(Rows on where targets appear)
--------------------
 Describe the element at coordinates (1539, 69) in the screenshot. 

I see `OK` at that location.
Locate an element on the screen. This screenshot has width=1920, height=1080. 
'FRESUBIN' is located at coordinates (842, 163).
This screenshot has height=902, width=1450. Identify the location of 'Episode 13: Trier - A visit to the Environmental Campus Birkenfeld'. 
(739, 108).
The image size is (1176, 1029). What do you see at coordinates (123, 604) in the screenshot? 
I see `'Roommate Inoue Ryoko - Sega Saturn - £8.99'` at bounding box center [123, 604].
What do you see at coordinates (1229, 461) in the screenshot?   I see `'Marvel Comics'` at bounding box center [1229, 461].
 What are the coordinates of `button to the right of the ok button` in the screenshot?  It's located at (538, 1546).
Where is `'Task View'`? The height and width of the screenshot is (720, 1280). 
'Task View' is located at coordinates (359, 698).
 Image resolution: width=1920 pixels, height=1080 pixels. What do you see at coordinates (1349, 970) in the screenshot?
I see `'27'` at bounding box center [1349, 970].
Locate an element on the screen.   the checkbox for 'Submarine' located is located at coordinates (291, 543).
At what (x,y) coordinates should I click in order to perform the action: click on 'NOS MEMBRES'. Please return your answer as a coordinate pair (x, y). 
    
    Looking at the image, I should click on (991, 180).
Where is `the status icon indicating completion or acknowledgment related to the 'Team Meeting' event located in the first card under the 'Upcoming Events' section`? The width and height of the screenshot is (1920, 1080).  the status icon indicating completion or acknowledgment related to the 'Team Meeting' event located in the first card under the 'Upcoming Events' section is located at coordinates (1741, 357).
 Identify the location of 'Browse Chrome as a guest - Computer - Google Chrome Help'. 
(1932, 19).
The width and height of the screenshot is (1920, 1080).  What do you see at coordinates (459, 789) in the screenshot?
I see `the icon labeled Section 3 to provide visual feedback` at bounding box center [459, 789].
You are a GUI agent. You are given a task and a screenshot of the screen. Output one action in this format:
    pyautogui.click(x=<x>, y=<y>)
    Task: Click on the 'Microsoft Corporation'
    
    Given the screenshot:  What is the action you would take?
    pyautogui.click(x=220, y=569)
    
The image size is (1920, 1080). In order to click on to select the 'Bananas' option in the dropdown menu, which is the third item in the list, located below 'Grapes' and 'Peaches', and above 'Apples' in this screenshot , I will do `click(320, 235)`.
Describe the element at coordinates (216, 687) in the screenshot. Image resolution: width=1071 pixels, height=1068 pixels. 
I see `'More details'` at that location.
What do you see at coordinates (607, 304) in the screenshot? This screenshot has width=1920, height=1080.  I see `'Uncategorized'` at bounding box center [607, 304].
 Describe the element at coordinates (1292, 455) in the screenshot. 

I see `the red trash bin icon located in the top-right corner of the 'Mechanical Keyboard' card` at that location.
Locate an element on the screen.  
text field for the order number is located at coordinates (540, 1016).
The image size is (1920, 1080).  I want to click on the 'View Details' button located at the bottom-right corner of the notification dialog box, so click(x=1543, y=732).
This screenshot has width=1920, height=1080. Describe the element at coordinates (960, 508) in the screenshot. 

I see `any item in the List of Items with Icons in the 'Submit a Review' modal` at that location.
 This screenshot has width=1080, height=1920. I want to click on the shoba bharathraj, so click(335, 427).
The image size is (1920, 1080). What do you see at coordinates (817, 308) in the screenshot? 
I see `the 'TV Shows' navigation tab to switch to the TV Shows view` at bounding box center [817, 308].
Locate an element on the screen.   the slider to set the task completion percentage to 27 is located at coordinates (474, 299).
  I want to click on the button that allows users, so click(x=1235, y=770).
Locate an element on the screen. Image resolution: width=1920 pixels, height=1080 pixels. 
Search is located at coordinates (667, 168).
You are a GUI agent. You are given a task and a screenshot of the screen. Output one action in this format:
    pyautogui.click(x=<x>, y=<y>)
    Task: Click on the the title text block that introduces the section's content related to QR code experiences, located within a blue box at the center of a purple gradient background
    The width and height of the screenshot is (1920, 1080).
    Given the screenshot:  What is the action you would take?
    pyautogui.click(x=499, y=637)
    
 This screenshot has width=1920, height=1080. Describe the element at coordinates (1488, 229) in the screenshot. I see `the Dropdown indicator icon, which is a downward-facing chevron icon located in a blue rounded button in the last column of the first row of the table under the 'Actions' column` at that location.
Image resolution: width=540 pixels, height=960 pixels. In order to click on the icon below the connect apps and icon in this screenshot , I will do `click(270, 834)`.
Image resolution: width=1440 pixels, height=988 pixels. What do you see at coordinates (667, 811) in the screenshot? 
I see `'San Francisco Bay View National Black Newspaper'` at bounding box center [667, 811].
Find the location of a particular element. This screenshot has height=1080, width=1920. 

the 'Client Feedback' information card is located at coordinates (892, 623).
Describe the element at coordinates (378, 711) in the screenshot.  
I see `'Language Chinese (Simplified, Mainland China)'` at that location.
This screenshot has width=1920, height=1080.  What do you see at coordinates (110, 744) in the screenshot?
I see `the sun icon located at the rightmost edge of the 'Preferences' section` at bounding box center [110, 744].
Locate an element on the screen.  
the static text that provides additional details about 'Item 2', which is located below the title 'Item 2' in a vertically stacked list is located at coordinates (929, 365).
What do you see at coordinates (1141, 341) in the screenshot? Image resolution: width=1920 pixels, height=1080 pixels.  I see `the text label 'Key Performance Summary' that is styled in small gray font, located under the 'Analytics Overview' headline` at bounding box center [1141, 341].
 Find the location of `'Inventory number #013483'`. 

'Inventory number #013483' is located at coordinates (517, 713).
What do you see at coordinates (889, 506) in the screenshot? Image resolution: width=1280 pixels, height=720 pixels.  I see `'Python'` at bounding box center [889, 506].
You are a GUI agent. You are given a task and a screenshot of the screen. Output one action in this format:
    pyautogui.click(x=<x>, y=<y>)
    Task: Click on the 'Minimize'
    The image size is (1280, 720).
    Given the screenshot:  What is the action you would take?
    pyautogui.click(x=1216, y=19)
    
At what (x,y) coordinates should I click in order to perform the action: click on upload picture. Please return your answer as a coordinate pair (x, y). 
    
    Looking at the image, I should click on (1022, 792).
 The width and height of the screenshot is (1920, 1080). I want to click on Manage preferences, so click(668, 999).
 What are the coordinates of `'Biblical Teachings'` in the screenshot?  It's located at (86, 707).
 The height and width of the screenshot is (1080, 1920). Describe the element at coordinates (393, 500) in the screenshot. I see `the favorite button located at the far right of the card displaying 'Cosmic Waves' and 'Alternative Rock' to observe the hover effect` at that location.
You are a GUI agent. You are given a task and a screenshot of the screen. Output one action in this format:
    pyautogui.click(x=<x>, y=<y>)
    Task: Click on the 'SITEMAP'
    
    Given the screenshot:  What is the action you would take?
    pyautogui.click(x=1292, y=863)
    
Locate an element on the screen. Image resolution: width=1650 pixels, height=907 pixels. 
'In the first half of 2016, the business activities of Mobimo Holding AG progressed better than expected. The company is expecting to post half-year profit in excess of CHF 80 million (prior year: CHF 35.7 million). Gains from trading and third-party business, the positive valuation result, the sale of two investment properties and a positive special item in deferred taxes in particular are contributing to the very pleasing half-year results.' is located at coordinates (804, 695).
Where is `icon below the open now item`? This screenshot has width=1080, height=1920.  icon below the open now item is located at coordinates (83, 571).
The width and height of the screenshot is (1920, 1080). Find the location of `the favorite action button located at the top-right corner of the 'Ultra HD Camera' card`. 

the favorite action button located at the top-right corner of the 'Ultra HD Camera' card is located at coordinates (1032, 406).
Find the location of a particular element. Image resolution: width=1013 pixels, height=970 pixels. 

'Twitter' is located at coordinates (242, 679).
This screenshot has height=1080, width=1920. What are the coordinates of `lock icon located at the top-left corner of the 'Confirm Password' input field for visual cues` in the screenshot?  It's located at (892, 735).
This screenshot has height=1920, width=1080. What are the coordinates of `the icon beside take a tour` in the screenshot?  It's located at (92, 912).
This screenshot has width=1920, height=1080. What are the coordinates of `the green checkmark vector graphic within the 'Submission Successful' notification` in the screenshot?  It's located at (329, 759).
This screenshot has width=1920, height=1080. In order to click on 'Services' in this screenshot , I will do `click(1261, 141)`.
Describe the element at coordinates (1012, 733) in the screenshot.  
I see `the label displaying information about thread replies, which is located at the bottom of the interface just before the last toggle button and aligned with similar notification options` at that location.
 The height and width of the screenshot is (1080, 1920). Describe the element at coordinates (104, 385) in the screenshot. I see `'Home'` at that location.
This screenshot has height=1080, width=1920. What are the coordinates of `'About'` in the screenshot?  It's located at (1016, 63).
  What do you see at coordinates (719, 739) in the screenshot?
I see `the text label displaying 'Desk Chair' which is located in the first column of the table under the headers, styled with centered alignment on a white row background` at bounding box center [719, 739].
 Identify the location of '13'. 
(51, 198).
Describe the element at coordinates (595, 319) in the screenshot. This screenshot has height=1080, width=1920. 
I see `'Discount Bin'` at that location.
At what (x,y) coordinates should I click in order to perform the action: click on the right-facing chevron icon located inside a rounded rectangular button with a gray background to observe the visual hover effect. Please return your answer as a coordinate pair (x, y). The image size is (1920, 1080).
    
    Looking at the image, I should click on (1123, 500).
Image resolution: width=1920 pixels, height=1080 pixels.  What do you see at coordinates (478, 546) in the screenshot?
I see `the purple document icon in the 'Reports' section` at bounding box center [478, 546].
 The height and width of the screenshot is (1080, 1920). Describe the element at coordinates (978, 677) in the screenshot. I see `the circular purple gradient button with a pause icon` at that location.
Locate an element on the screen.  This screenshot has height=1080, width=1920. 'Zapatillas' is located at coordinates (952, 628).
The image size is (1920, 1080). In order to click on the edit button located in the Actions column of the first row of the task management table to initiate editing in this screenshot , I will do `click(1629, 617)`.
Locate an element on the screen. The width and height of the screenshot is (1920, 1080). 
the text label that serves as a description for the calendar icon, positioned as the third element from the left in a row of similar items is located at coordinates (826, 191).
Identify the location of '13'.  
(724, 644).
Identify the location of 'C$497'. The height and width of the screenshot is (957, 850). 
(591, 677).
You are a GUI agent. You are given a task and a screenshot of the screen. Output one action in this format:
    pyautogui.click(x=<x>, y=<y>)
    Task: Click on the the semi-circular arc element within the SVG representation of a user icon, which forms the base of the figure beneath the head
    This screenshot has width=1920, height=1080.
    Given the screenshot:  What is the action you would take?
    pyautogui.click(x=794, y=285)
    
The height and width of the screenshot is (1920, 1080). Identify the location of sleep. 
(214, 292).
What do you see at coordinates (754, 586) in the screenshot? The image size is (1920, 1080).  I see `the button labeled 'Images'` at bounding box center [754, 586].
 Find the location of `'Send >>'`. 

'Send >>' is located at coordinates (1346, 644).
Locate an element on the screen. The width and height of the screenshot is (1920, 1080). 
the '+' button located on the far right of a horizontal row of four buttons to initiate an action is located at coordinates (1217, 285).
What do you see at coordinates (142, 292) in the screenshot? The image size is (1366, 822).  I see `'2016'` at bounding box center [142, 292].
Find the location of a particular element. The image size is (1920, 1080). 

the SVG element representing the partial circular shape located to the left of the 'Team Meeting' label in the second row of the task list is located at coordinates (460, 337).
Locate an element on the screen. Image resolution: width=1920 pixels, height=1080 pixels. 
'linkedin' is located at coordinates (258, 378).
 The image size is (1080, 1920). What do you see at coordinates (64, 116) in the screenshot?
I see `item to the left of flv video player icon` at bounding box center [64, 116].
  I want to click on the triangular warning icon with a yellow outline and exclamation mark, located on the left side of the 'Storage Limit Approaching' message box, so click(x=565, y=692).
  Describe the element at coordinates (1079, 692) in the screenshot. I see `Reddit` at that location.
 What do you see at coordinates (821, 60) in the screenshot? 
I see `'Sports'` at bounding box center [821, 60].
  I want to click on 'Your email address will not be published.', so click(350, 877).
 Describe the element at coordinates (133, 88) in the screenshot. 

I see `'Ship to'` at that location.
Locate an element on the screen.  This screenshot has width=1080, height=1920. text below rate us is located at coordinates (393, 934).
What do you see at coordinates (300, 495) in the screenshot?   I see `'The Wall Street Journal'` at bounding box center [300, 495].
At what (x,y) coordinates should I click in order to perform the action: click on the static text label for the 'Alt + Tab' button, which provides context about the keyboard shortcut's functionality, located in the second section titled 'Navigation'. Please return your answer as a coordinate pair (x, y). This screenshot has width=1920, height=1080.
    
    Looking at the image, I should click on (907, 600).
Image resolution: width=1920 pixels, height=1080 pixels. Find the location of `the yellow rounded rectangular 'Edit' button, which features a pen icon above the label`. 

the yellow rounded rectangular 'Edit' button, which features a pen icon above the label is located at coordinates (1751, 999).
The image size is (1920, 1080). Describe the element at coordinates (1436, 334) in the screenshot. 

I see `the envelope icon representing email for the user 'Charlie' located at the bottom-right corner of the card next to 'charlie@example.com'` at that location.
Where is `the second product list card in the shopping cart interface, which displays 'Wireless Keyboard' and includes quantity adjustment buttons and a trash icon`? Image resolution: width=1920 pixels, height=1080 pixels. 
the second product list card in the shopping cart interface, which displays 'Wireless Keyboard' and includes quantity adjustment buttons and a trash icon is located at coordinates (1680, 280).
--------------------
## Do this
Please copy the material word for word, beginning at the line that contains "Find the location of a particular element. Image" and ending after the line that contains "This screenshot has height=1920, width=1080.".

## Response
Find the location of a particular element. Image resolution: width=1013 pixels, height=970 pixels. 

'Twitter' is located at coordinates (242, 679).
This screenshot has height=1080, width=1920. What are the coordinates of `lock icon located at the top-left corner of the 'Confirm Password' input field for visual cues` in the screenshot?  It's located at (892, 735).
This screenshot has height=1920, width=1080. What are the coordinates of `the icon beside take a tour` in the screenshot?  It's located at (92, 912).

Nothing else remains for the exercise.